Quantitative Reasoning and Data Literacy
Quantitative Reasoning and Data Literacy in the Core Curriculum
Modern life and social interactions in the 21st century are heavily influenced by data. It permeates every aspect: from our personal lives to our roles as citizens in a democratic society. But data – in and of itself – is meaningless. What transforms data into a powerful tool is the ability to know how to gather, assess and extract meaning from it, and to understand both the utility and the limitations of data. To this end, the importance of data interpretation in contemporary society is difficult to overstate. We believe that a well-rounded liberal science and arts education must provide students with the power to use data in order to communicate cogent arguments about complex phenomena.
The Quantitative Reasoning and Data Literacy (QRDL) requirement in the Core Curriculum will help students learn to understand how real-world interpretation of data progresses from a set of numbers, frequently incomplete and with measurement errors, to a visual distillation that clearly conveys meaning.
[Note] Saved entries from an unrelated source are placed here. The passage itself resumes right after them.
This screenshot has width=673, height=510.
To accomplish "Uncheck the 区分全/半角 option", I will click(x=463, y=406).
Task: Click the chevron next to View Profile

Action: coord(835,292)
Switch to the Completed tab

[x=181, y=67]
While mathematics and statistics provide a necessary foundation for quantitative reasoning and data literacy, the power of pure mathematics lies in its abstraction. In contrast, QRDL emphasizes a distinctive variety of concrete contexts and applications. Specifically, the QRDL requirement will differ from a mathematics requirement in two important ways. Emphasis will be first on the applications of quantitative methods to academic real-world subjects and second on understanding the inherent messiness of data. This “messiness” might require the use of estimations and approximations, often known as back-of-the-envelope calculations, to determine an appropriate launch point for more precise analysis.
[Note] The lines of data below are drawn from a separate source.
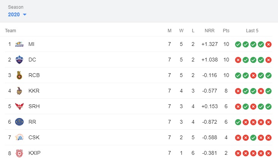Screen dimensions: 278x162
Task: Click the Delhi Capitals team logo
Action: (19, 60)
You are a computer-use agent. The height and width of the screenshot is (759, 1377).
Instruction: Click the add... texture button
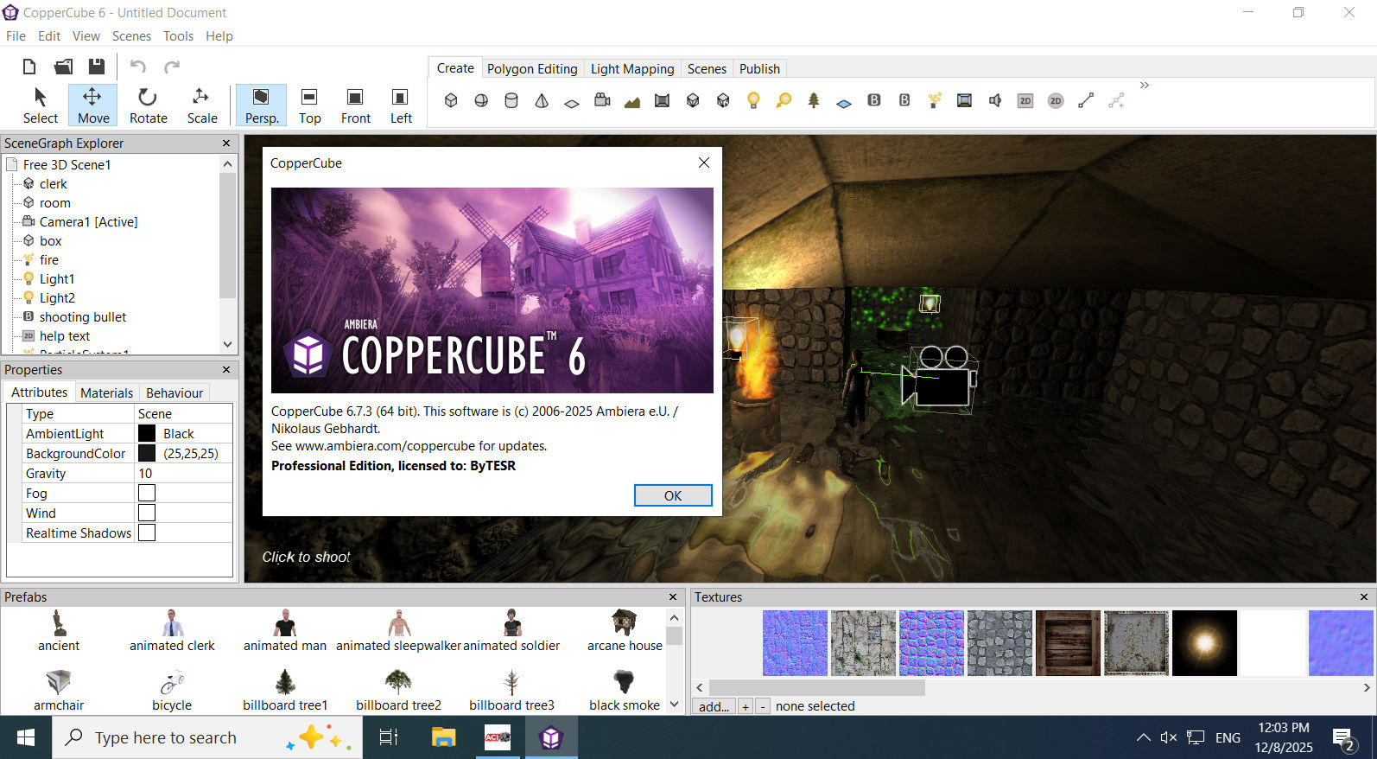point(714,706)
As instructors design their courses, they need to consider three categories of learning goals, and the specific goals within each category, that collectively serve to anchor the QRDL curriculum:
Build a Quantitative Data Toolbox
- To gather and organize data to highlight patterns and make it accessible for analysis.
- To recognize the roles of estimation, approximation and precision as tools important in quantitative analyses.
- To become comfortable performing and/or evaluating quantitative analyses.
- Select and apply pertinent statistical methods to explore and analyze data on one’s own.
- and/or
- To rigorously evaluate quantitative data and interpretations of these data when presented by others.
- Select and apply pertinent statistical methods to explore and analyze data on one’s own.
Translate and Make Meaning
- To translate real-world and disciplinary questions or intellectual inquiries into quantitative frameworks using graphical, symbolic, and numerical methods.
- To be aware of the strengths and weaknesses, uncertainties and biases inherent in quantitative data and quantitative analyses and to incorporate this understanding into the interpretation and representation of data.
- To think critically about numerical representations and to employ them in one’s critical thinking and when making complex claims.
Communicate and Consider Impact
- To effectively communicate statistical methods and results both visually and textually to a diversity of audiences with considerations to contextual, social, or ethical issues.